With schema pruning, the following explain query

explain select name.first, employer.company.address from contacts

prints

== Physical Plan ==
*(1) Project [name#3726.first AS first#3742, employer#3728.company.address AS address#3743]
+- *(1) FileScan parquet [name#3726,employer#3728,p#3729] Batched: false, ColumnCount: 2,
        DataFilters: [], Format: Parquet, Location:
        InMemoryFileIndex[file:/blah/blah/spark/target/tmp/spark-686cac53-0...,
        PartitionCount: 2, PartitionFilters: [], PushedFilters: [], ReadSchema:
        struct<name:struct<first:string>,employer:struct<company:struct<address:string>>>

Note ColumnCount: 2. This tells us that schema pruning is working at planning time. Without schema pruning, that same query prints

== Physical Plan ==
*(1) Project [name#3726.first AS first#3742, employer#3728.company.address AS address#3743]
+- *(1) FileScan parquet [name#3726,employer#3728,p#3729] Batched: false, ColumnCount: 6,
        DataFilters: [], Format: Parquet, Location:
        InMemoryFileIndex[file:/blah/blah/spark/target/tmp/spark-947d2af3-8...,
        PartitionCount: 2, PartitionFilters: [], PushedFilters: [], ReadSchema:
        struct<name:struct<first:string,middle:string,last:string>,employer:struct<id:int,
        company:struct<...

Note ColumnCount: 6. This tells us either schema pruning is disabled or is not working as expected. If we've enabled schema pruning, this query plan gives us an obvious avenue for investigation of poor query performance.

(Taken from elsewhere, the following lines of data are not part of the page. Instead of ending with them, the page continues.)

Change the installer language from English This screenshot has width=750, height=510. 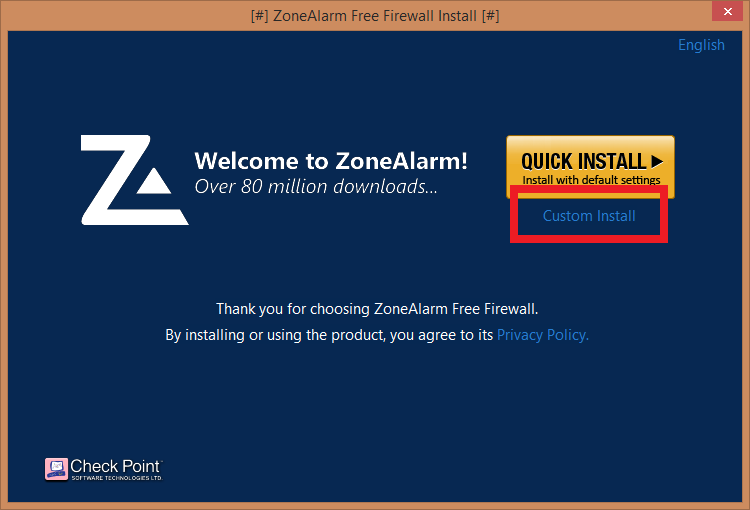[701, 45]
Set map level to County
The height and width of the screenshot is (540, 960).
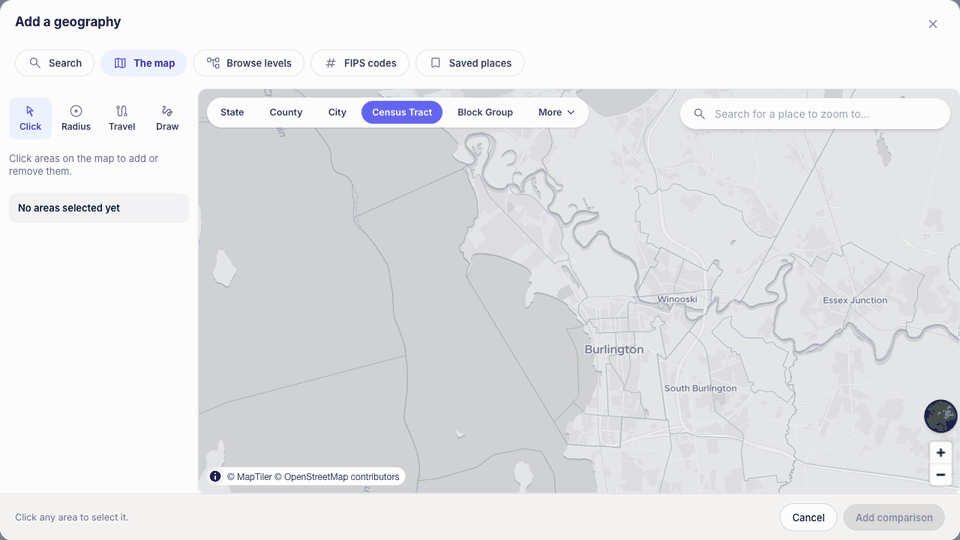286,112
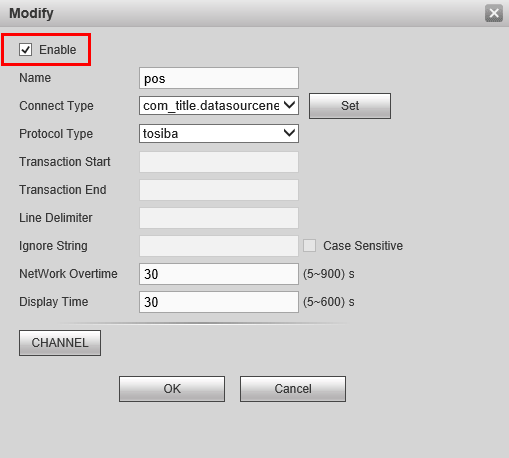This screenshot has height=458, width=509.
Task: Open the CHANNEL settings button
Action: tap(60, 343)
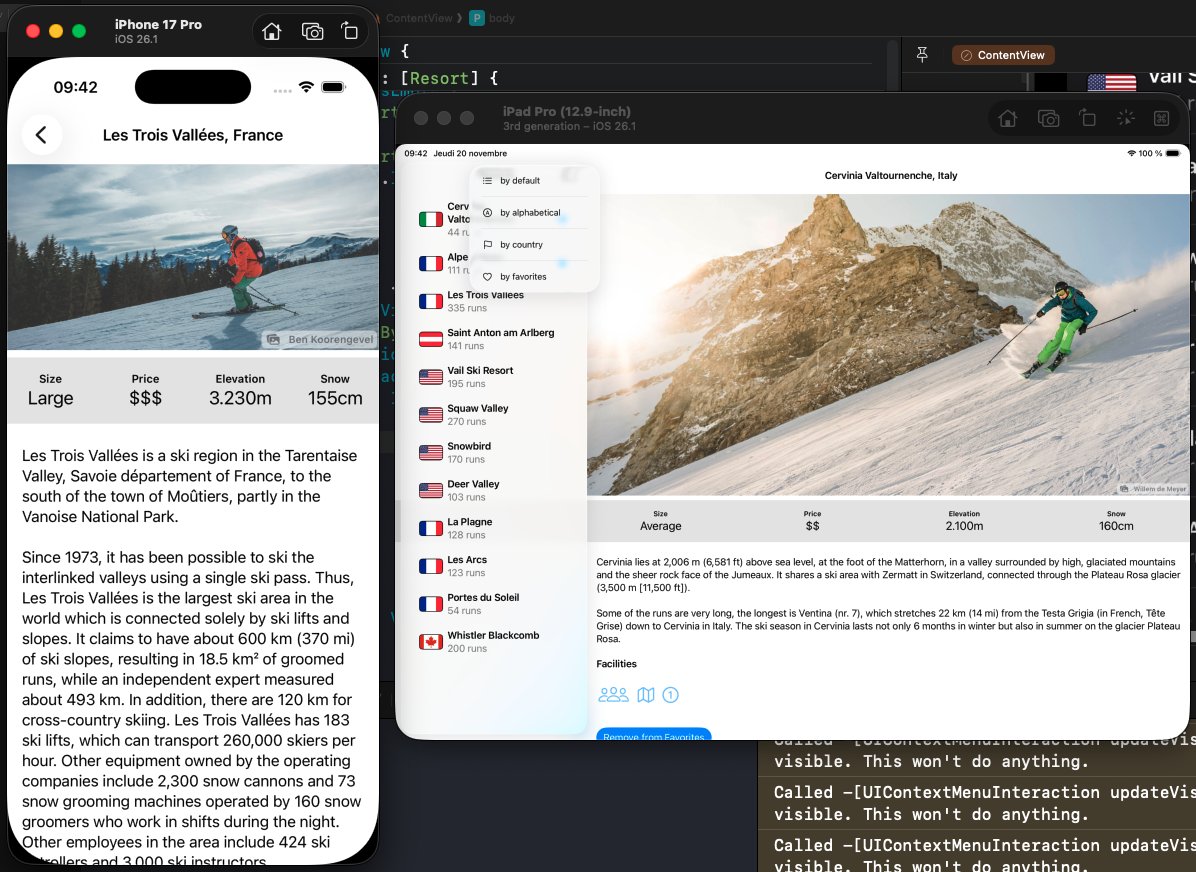The image size is (1196, 872).
Task: Tap the back arrow on the Les Trois Vallées screen
Action: pyautogui.click(x=42, y=134)
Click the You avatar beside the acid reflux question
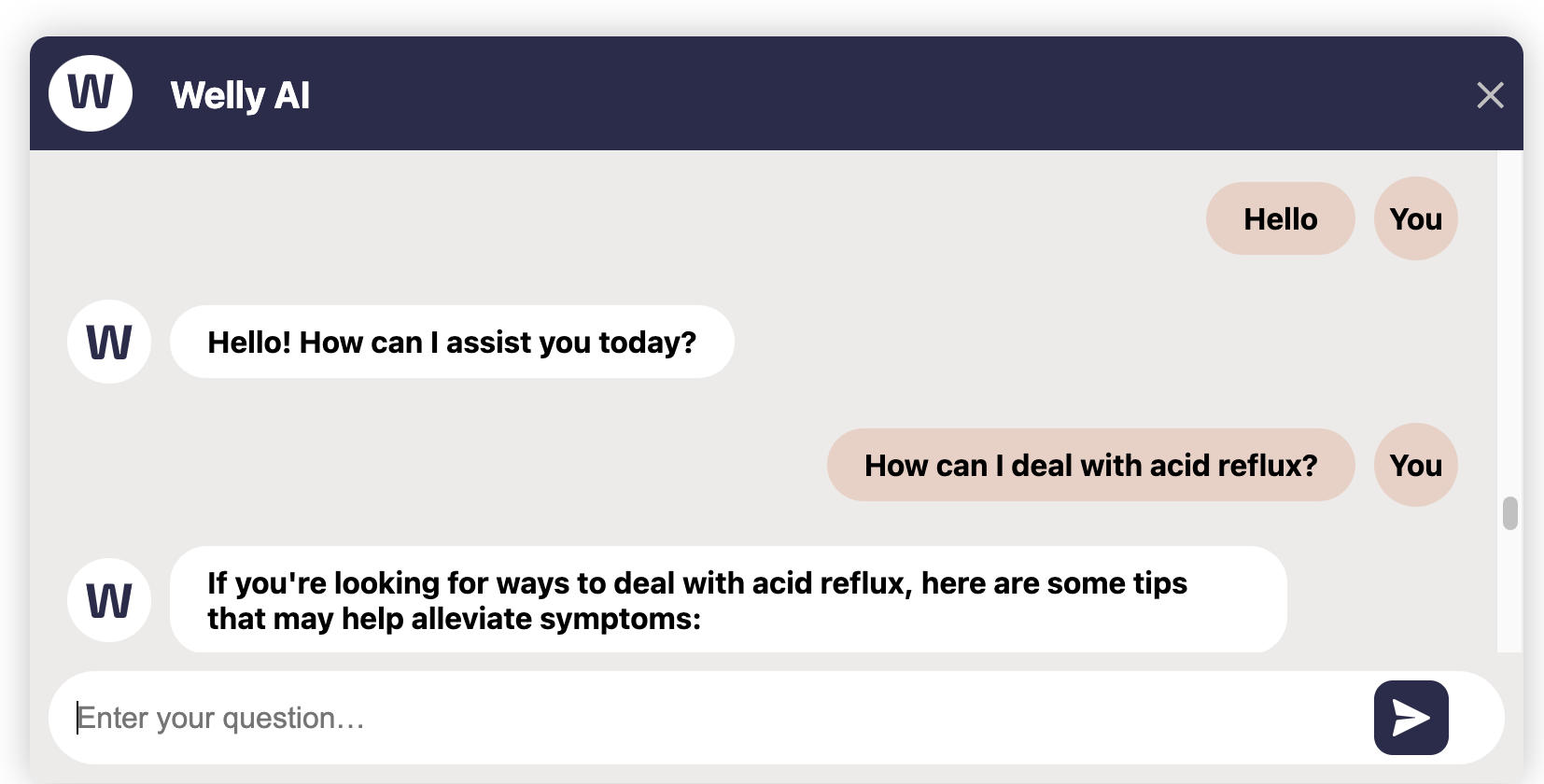The image size is (1544, 784). [1415, 466]
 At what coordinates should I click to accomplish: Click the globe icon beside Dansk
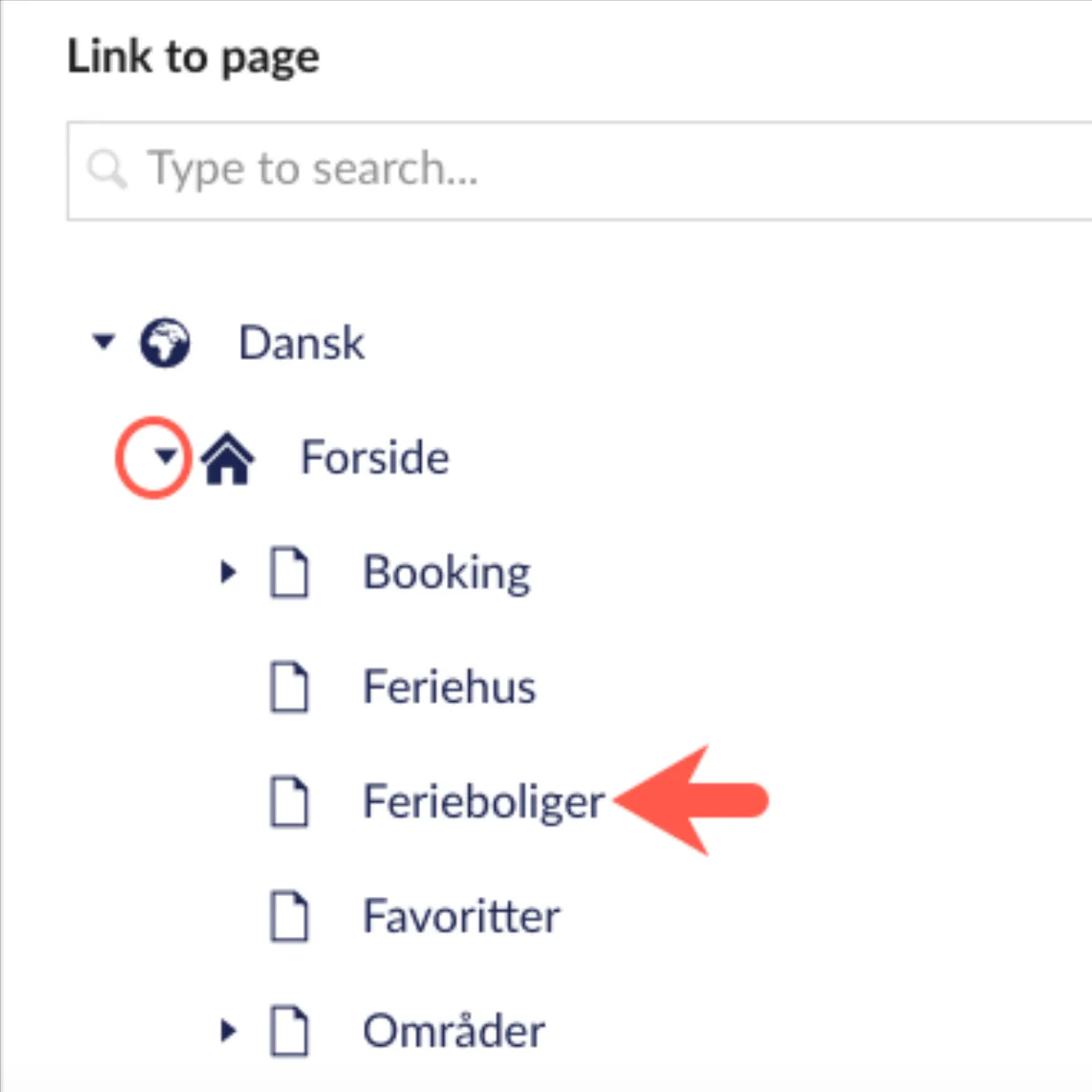(x=165, y=343)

How was this patch tested?

A new test was added to ParquetSchemaPruningSuite.scala.

which specifies a method for returning the physical column count associated with a given StructType. We include this count as metadata in FileSourceScanExec

mallman · 2018-10-31T13:03:01Z

@gatorsmile @viirya @cloud-fan @dbtsai your thoughts?

cc @dongjoon-hyun for ORC file format perspective.

viirya · 2018-10-31T13:42:31Z

sql/core/src/main/scala/org/apache/spark/sql/execution/DataSourceScanExec.scala

+      case columnar: ColumnarFileFormat =>
+        val sqlConf = relation.sparkSession.sessionState.conf
+        val columnCount = columnar.columnCountForSchema(sqlConf, requiredSchema)
+        withSelectedBucketsCount + ("ColumnCount" -> columnCount.toString)


Can't we know column count from requiredSchema metadata?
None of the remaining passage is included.